Bitcoin (BTC) dipped further below $19,000 on Oct. 21 as rumors circulated over the United States Federal Reserve.
Fed still on track for major November rate hike
Data from Cointelegraph Markets Pro and TradingView showed BTC/USD abruptly dropping before the Wall Street open, hitting lows of $18,660 on Bitstamp.
A recovery took the pair higher, and it was attempting reclaim $19,000 as support at the time of writing.
The action came as commentators claimed the Fed was softening its policy on rate hikes ahead of the Nov. 1–2 Federal Open Market Committee (FOMC) meeting.
Citing mainstream media quotations from Fed officials, they suggested that the November hike could be the last 75-basis-point adjustment, with smaller ones following.
“Some officials are more eager to calibrate their rate setting to reduce the risk of overtightening,” Nick Timiraos, chief economics correspondent at the Wall Street Journal, summarized.
“But they won’t want to dramatically loosen financial conditions if and when they hike by 50 bps (instead of 75). This meeting could allow officials to get aligned on next steps.”
Timiraos came in for skepticism following his words, with some accusing him of “leaking” data which would be sensitive for markets.
“How silly that there’s a designated Fed leaker that can drop a timely tweet thread and instantly impact global markets,” popular commentator Stack Hodler wrote.
“Imagine the havoc if someone hacked this guys account and leaked a 100bps raise. Yields rocket and we get UK pension crisis 2.0 — what a janky monetary system.”

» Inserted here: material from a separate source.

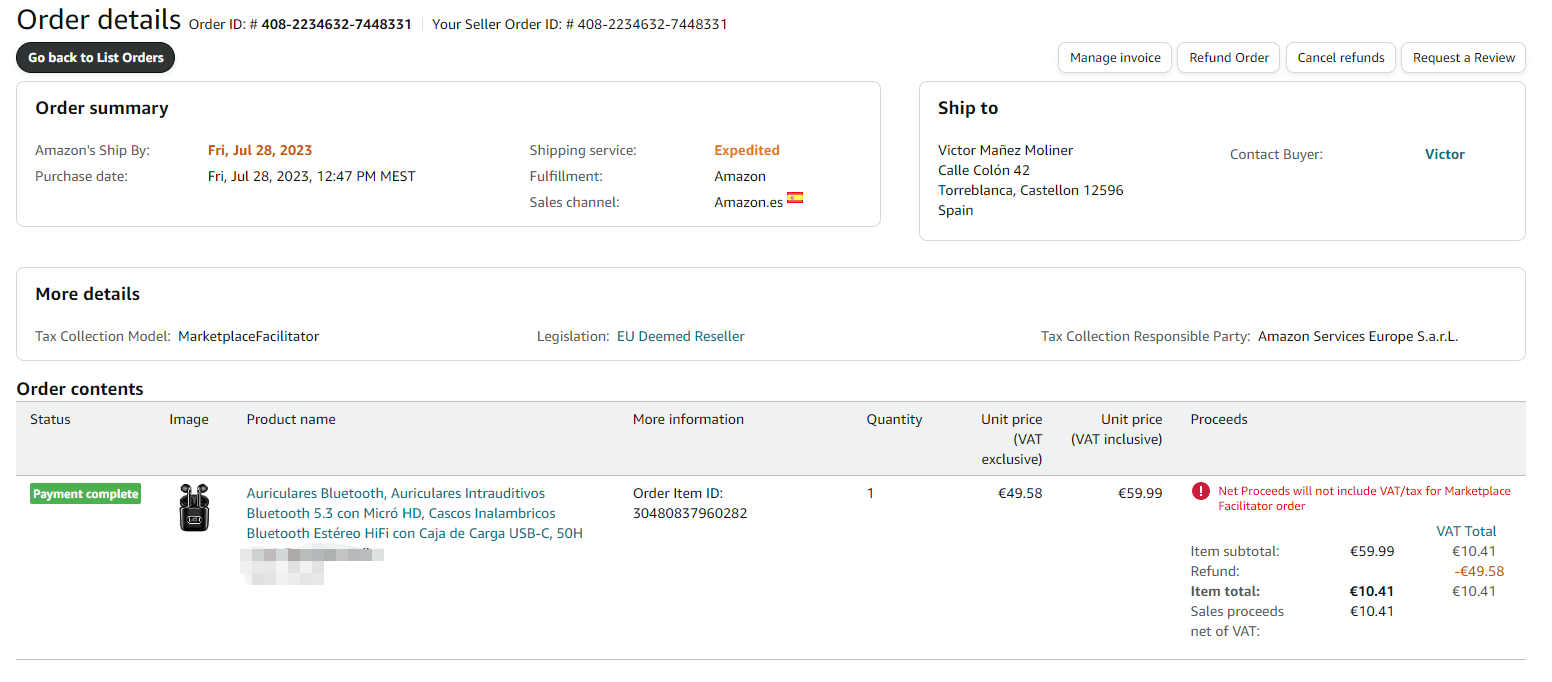Click the Payment complete status badge

85,494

According to CME Group’s FedWatch Tool, the odds of a 75-basis-point hike next month remained almost guaranteed, with a mere 6.2% chance of 50 basis points.
Dollar retreats after yen seals more lows
U.S. equities saw a confident start to trading on the day, while the U.S. dollar swiftly lost ground after earlier causing fresh pain for trading partner currencies.
Related: Global recession may last until near 2024 Bitcoin halving — Elon Musk
The U.S. dollar index (DXY) was below 113 at the time of writing, having spiked to near 114 hours prior.
“It’s all about DXY and the consolidation between recent highs and D1 uptrend,” popular crypto trader and analyst Pierre explained, citing the earlier analysis.
In a sign of how problematic the dollar’s rise was becoming, the Japanese yen weakened past the psychologically significant 150 mark — a 32-year low.
“Unless the BOJ gives in in its bond yield suppression, the yen will continue to power lower. JPY 150 breeched,” Alasdair Macleod, the head of research for Goldmoney, forecast.